- [Exercise brief] Could you set down all of the data again, exactly as it stands?

- [Material supplied]
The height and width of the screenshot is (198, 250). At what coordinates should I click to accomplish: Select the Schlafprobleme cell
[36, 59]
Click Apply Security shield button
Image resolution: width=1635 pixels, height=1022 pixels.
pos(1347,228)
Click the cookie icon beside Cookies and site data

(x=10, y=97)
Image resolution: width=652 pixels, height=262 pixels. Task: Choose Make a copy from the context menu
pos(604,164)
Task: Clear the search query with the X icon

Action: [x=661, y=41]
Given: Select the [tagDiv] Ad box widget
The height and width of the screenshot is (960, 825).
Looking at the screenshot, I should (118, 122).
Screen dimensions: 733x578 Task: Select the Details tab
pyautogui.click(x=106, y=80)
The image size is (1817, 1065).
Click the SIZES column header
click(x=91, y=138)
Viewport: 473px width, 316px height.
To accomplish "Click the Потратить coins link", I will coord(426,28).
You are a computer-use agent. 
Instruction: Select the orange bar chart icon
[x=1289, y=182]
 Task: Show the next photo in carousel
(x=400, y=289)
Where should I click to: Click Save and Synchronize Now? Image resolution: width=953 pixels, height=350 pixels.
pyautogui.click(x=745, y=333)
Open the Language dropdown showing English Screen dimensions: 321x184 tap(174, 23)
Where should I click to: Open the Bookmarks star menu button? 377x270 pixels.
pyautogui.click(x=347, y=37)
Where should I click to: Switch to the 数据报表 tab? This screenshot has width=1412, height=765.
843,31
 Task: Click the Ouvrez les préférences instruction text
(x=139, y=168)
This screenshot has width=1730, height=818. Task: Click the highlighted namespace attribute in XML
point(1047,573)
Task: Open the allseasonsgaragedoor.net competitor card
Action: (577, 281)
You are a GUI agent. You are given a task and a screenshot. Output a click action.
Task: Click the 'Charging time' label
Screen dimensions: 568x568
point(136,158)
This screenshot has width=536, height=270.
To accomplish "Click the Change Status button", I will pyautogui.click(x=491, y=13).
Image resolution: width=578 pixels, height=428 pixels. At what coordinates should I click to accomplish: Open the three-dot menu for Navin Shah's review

- [Answer section]
The height and width of the screenshot is (198, 250). At what coordinates should I click to accomplish: Select the Schlafprobleme cell
[36, 59]
Click Apply Security shield button
Image resolution: width=1635 pixels, height=1022 pixels.
pos(1347,228)
Click the cookie icon beside Cookies and site data

(x=10, y=97)
Image resolution: width=652 pixels, height=262 pixels. Task: Choose Make a copy from the context menu
pos(604,164)
Task: Clear the search query with the X icon

Action: [x=661, y=41]
Given: Select the [tagDiv] Ad box widget
The height and width of the screenshot is (960, 825).
Looking at the screenshot, I should (118, 122).
Screen dimensions: 733x578 Task: Select the Details tab
pyautogui.click(x=106, y=80)
The image size is (1817, 1065).
Click the SIZES column header
click(x=91, y=138)
Viewport: 473px width, 316px height.
To accomplish "Click the Потратить coins link", I will coord(426,28).
You are a computer-use agent. 
Instruction: Select the orange bar chart icon
[x=1289, y=182]
 Task: Show the next photo in carousel
(x=400, y=289)
Where should I click to: Click Save and Synchronize Now? Image resolution: width=953 pixels, height=350 pixels.
pyautogui.click(x=745, y=333)
Open the Language dropdown showing English Screen dimensions: 321x184 tap(174, 23)
Where should I click to: Open the Bookmarks star menu button? 377x270 pixels.
pyautogui.click(x=347, y=37)
Where should I click to: Switch to the 数据报表 tab? This screenshot has width=1412, height=765.
843,31
 Task: Click the Ouvrez les préférences instruction text
(x=139, y=168)
This screenshot has width=1730, height=818. Task: Click the highlighted namespace attribute in XML
point(1047,573)
Task: Open the allseasonsgaragedoor.net competitor card
Action: (577, 281)
You are a GUI agent. You are given a task and a screenshot. Output a click action.
Task: Click the 'Charging time' label
Screen dimensions: 568x568
point(136,158)
This screenshot has width=536, height=270.
To accomplish "Click the Change Status button", I will pyautogui.click(x=491, y=13).
Image resolution: width=578 pixels, height=428 pixels. At what coordinates should I click to accomplish: Open the three-dot menu for Navin Shah's review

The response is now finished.